Brent crude oil traded south yesterday, breaking below the key support (now turned into resistance) zone of 75.45. The dip also brought the price below the long-term upside support line drawn from the low of the 21st of June 2017. This, combined with the fact that Brent has been printing lower peaks and lower troughs below the short-term downtrend line drawn from the peak of the 9th of October, suggests that the near-term outlook may have turned to the downside.
If the bears are strong enough to maintain their momentum and push the battle below 74.00, a support defined by the inside swing peak of the 14th of August, then we may see them initially aiming for the 72.65 zone. Another dip below 72.65 could carry more downside extensions, perhaps towards the 71.50 barrier, marked by the low of the 20th of August.
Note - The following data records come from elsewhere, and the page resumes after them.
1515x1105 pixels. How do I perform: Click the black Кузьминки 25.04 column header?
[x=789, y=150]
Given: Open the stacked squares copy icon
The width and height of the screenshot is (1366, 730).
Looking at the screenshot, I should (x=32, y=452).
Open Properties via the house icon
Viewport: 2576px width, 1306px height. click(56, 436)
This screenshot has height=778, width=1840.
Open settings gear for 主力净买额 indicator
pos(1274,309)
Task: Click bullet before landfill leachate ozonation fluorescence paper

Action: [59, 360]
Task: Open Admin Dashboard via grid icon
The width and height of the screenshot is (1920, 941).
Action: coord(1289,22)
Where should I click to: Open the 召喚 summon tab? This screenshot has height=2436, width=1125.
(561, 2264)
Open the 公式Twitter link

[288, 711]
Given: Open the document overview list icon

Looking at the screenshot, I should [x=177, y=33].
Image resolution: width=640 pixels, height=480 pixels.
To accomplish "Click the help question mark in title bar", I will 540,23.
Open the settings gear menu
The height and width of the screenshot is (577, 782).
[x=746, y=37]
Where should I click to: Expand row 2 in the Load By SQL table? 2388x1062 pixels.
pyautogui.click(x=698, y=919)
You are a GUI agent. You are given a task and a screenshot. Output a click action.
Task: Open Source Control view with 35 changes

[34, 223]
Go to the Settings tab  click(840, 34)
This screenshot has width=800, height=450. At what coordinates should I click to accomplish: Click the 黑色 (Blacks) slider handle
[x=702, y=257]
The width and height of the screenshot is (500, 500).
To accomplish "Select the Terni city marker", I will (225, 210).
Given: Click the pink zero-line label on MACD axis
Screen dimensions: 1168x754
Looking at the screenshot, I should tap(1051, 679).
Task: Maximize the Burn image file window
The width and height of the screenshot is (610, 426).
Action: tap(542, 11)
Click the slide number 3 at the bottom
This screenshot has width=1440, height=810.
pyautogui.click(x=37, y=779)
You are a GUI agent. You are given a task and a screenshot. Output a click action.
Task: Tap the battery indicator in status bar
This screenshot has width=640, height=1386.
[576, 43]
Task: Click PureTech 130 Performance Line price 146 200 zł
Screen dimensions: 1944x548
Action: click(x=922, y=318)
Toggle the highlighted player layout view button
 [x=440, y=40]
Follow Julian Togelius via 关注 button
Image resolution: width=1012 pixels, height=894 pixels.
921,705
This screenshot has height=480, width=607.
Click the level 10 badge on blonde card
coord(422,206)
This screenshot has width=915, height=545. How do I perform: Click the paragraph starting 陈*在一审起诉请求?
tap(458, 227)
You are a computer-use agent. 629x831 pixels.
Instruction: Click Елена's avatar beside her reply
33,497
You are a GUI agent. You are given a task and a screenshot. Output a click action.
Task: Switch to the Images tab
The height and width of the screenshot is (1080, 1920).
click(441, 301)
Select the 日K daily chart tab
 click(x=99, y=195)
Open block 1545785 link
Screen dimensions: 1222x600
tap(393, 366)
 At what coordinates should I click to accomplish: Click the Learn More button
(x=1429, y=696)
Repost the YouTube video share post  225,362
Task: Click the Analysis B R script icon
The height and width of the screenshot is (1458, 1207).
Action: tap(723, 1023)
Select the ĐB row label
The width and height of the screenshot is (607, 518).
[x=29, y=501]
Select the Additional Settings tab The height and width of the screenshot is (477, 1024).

Looking at our short-term momentum studies, we see that the RSI moved lower and just touched its toe below its 30 line, while the MACD remains below both its zero and trigger lines, pointing down. These indicators detect downside speed and support the case for the black liquid to keep drifting south for a while more.
Even if the price rebounds somewhat from near current levels, as long as the recovery stays limited below 75.45, we would maintain our bearish stance. Brent would still be trading below both the aforementioned lines. We would like to see a decisive break above 77.00 before we start examining the case for a reversal back to the upside. Something like that could confirm the break above the short-term downtrend line, as well as the return above the long-term upside support line taken from the low of the 21st of June 2017.
A break above 77.00 could initially target the high of the 29th of October, at around 78.00. That said, we would like to see a move 78.35 before we get confident on more advances. Such a move could pave the way for the 79.85 zone or the peak of the 19th of October, at around 80.40.